Es la naturaleza disfrutándose a sí misma de manera gozosa. No sólo es la vista la que se extasía, es el alma, es el ser junto con cada neurona y célula del cuerpo los que se funden con el todo.
Esos bosques de maples no se pueden apreciar dentro del caparazón de un coche; es necesario adentrarse en ellos paso a paso para percibir su energía, o bien hacerlo en bicicleta, como fue nuestro caso.
Es por eso que a ninguno de los 11 hermanos –consanguíneos y adoptados–, nos importó que el primer día del recorrido diluviara y nos mojáramos hasta quedar ensopados y sentir una alberca dentro de cada tenis. ¡Bah! Hasta la lluvia realzaba la hermosura de esa majestuosidad. Inyectados de vida, permanecimos empapados durante los 45 kilómetros que transitamos ese día en la zona de Woodstock, en Vermont.
Al día siguiente nos esperaban 77 kilómetros que recorrer acompañados de un sol resplandeciente; pero ignorábamos que para lograrlo tendríamos que sacar la actitud y el orgullo.
Nos encontramos con pendientes de 15º y 20º; si bien todos andamos en bicicleta en la ciudad, en el campo o en el gimnasio, con excepción de uno, ninguno de nosotros es atleta ni ha realizado un triatlón en su vida; así que el reto no era menor.
A ratos empujábamos a pie la bicicleta o nos deteníamos a descansar acostados sobre las hojas; sin embargo, al final del día descubrimos que cuando no te queda otra, cuando no hay otra salida más que asumir el reto, el cuerpo saca fortaleza de no sé dónde y responde –a regañadientes, pero responde.
A él no le gusta que lo saques de su zona de confort, todos lo sabemos; se necesita tener los dedos atrapados en la puerta para descubrir lo que somos capaces de hacer.
El enemigo son las creencias que desde la infancia anidan en los huesos del ser.

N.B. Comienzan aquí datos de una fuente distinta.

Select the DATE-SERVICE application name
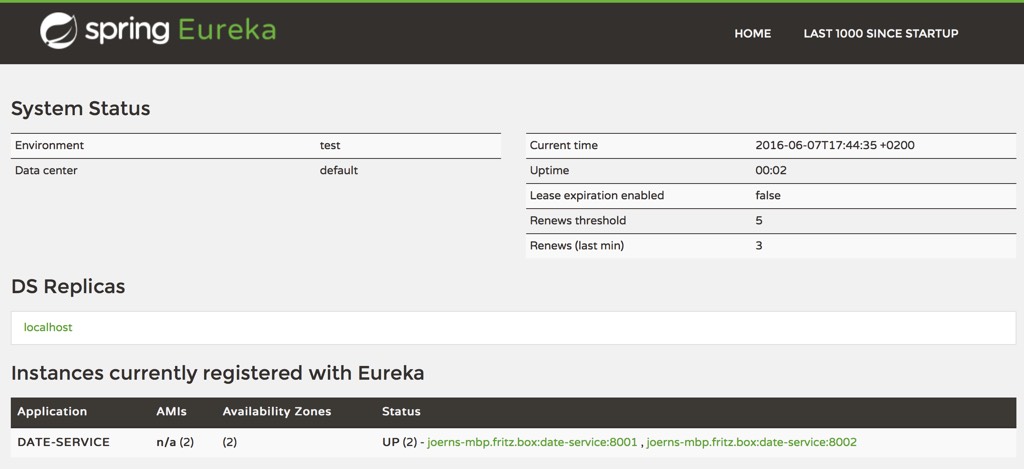The image size is (1024, 469). tap(64, 442)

Una vez instalada la convicción de que no podemos hacer algo, se convierte en una orden para la mente, que se manifiesta en nuestros actos. Si no razonamos las supuestas certezas que tenemos, las seguiremos experimentando automáticamente.

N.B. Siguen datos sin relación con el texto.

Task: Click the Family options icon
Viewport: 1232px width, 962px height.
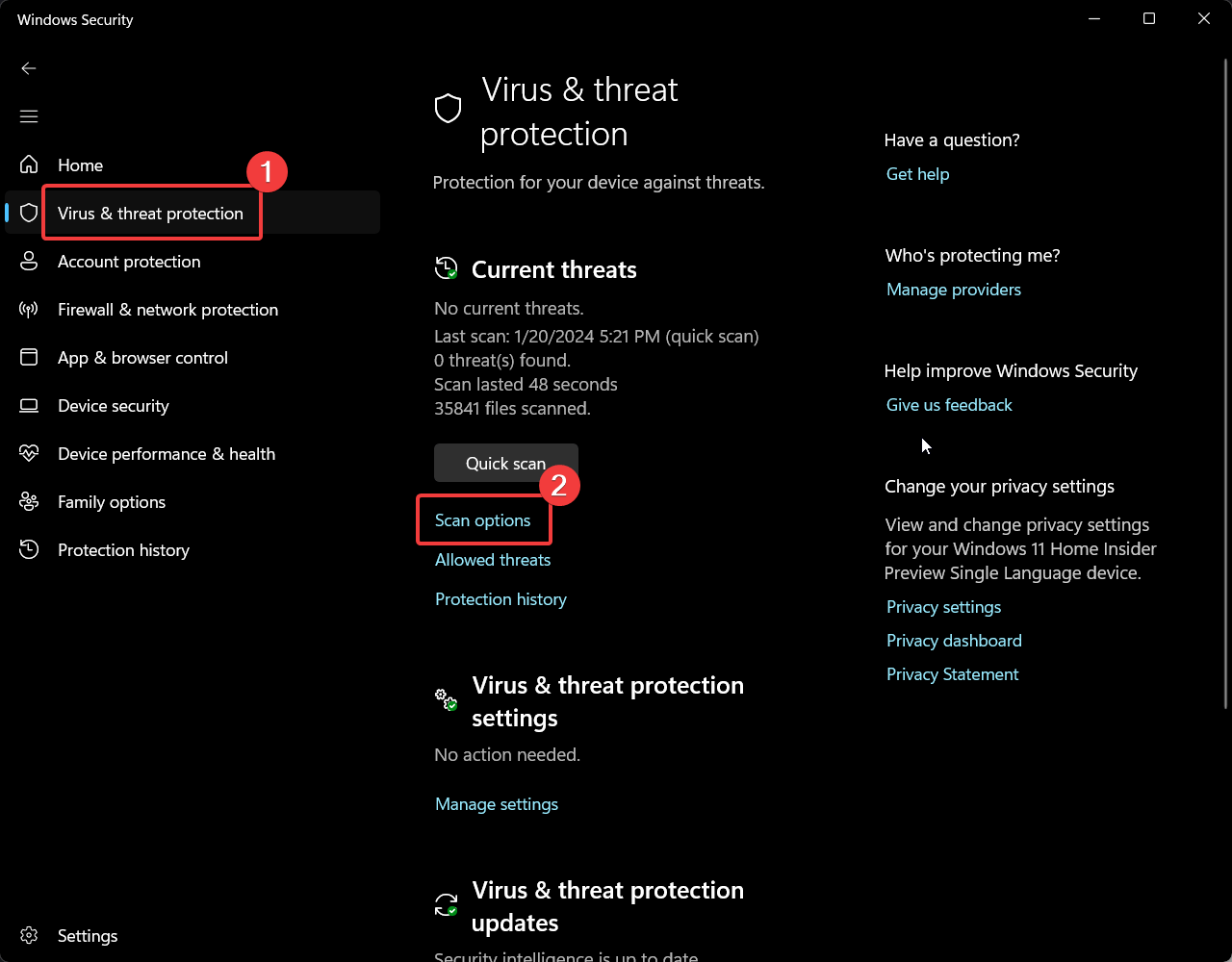Action: [29, 502]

Ojalá comprendiéramos que la palabra “no” bloquea realmente nuestras posibilidades y que, por el contrario, tan sólo escucharnos decir “sí puedo” cambia la perspectiva por completo. Es cuestión de probarnos a nosotros mismos y empezar, como siempre en la vida, como un curioso o practicante, para luego ser adepto y, finalmente, maestro de nuestra vida.
Reconocer que nuestro pensamiento es una causa, resulta un ejercicio de tiempo completo. Así que corro a hacer aquello que creí que no podría, con una nueva convicción: las creencias son el enemigo.